Gonçalo Gonçalves no Com Regras

Libertem as crianças

Eram três da tarde, e ao percorrer a sala com o olhar reparei em uma cabeça inclinada sobre os livros. Aproximei-me e notei que a Francisca dormia profundamente sobre sua mesa. Acordei-a suavemente e perguntei-lhe se estava tudo bem e como tinha dormindo durante a noite. Ela ainda limpava a saliva do canto da boca enquanto olhava para mim com os olhos semicerrados, mas nada respondeu, parecendo perdida no tempo e no espaço.

Estávamos no início do ano letivo, entre a quarta e a sexta semana, em uma turma do 1.º ano, acompanhados por mais vinte e três alunos, dos quais seis tinham apenas cinco anos de idade e quatro eram do 2.º ano.

A fadiga já tinha tomado conta dos alunos na sala de aula e ainda tinham tanto para aprender… Na verdade, as semanas tinham sido muito intensas para quem tinha acabado de sair do ensino pré-escolar e gostava de ter o seu próprio ritmo de trabalho.

Claro que ao longo das semanas a minha querida “sonecas” não foi a única a perder a batalha para o cansaço, outros também tombaram…

Discutir o que está a acontecer no 1.º ciclo tem promovido diálogos divergentes em que muitos interesses externos à escola têm espaço para divagar e manipular a opinião pública. As nossas crianças não precisam de estar tanto tempo na escola, nem os seus pais necessitam de estar tantas horas afastados delas.

No atual contexto social é angustiante ver como a precariedade no trabalho, é combatida com mais horas de trabalho e com salários cada vez mais baixos. É necessário reverter esta situação com a redução dos horários de trabalho e com a atribuição de salários condignos, permitindo assim que as famílias passem mais tempo juntas, promovendo a construção da felicidade.

Como é que as nossas crianças podem estar confinadas à escola por mais de dez horas por dia, longe dos afetos de quem as cuida e educa? Como podem ser privadas do seu espaço para criar as suas regras e as suas histórias?!

A criança precisa de liberdade para brincar, criar, desenvolver um espírito de descoberta e fazer as suas próprias conquistas, sozinha e em grupo.
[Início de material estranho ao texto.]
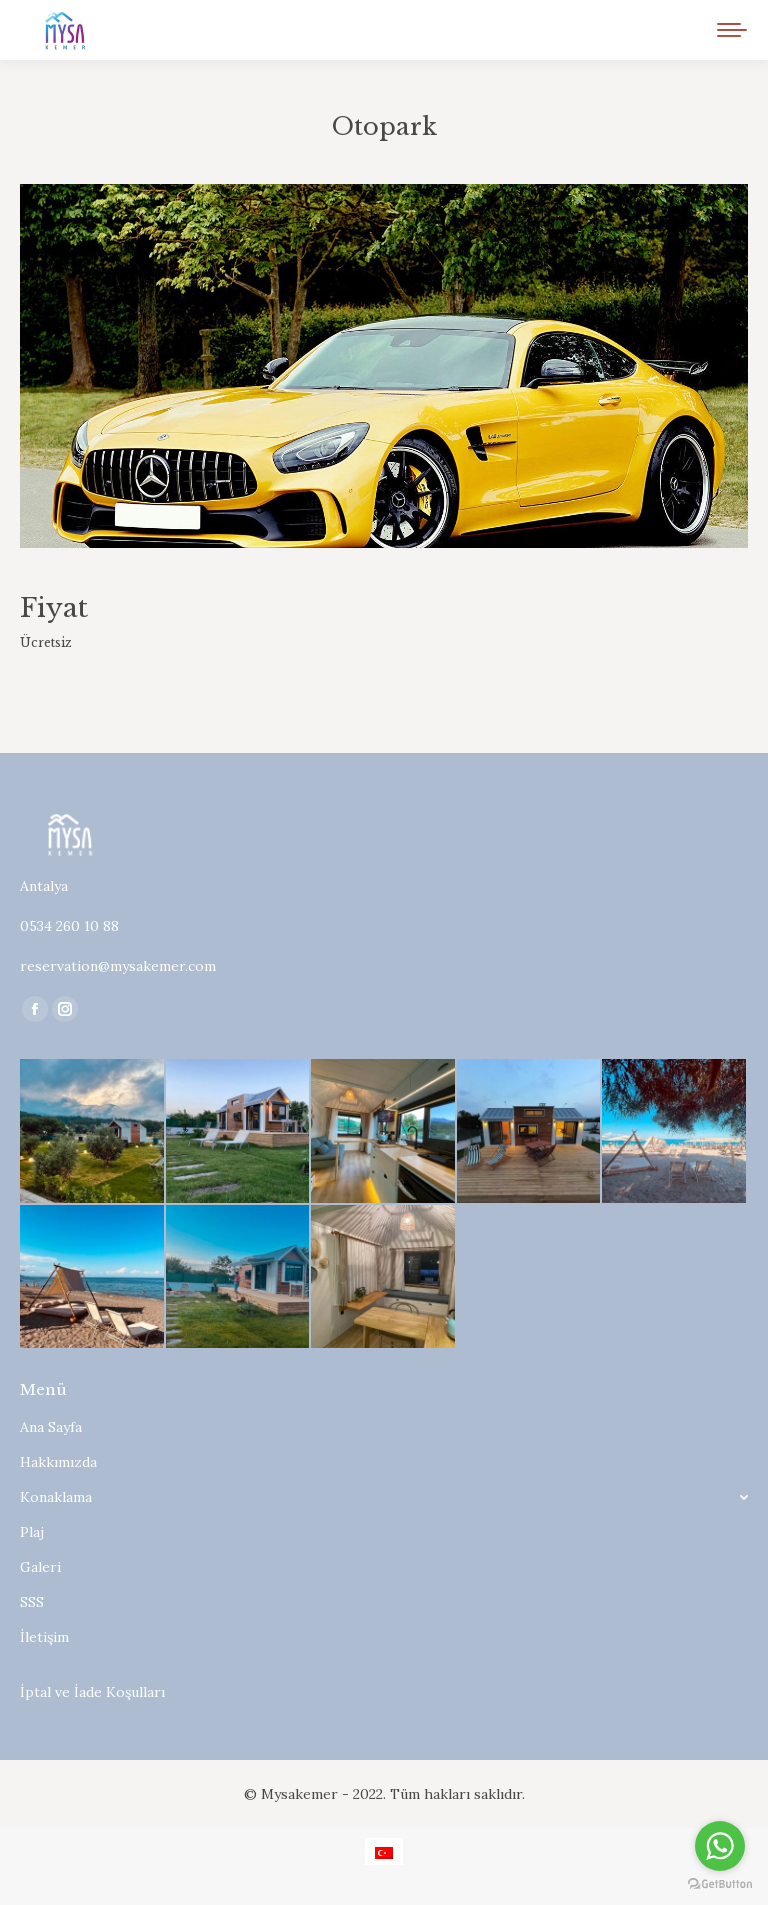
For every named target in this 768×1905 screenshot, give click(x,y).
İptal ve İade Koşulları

Limitar o seu espaços de ação ao que os outros fazem ou simplesmente ao que lhe é imposto, é condicionar a sua criatividade, a sua espontaneidade e o seu crescimento, sendo assim transformada num produto do ensino mecanizado e formatada para ser um produto final.

Atualmente, a escola portuguesa não consegue ser esse espaço de desenvolvimento criativo, porque não está organizada nem física nem intelectualmente para o ser. Mas, a escola seria a primeira a beneficiar de uma maior “libertação” das crianças, porque certamente teríamos alunos mais disponíveis e interessados em aprender.

Também, é verdade que grande parte dos alunos revelam-se imaturos. Talvez seja devido ao seu contexto familiar, no qual eles estão no centro, muitas vezes sugando toda a atenção de quem está à volta. Desta forma, não criam autonomia e ficam dependentes dos progenitores para todo o tipo de tarefas.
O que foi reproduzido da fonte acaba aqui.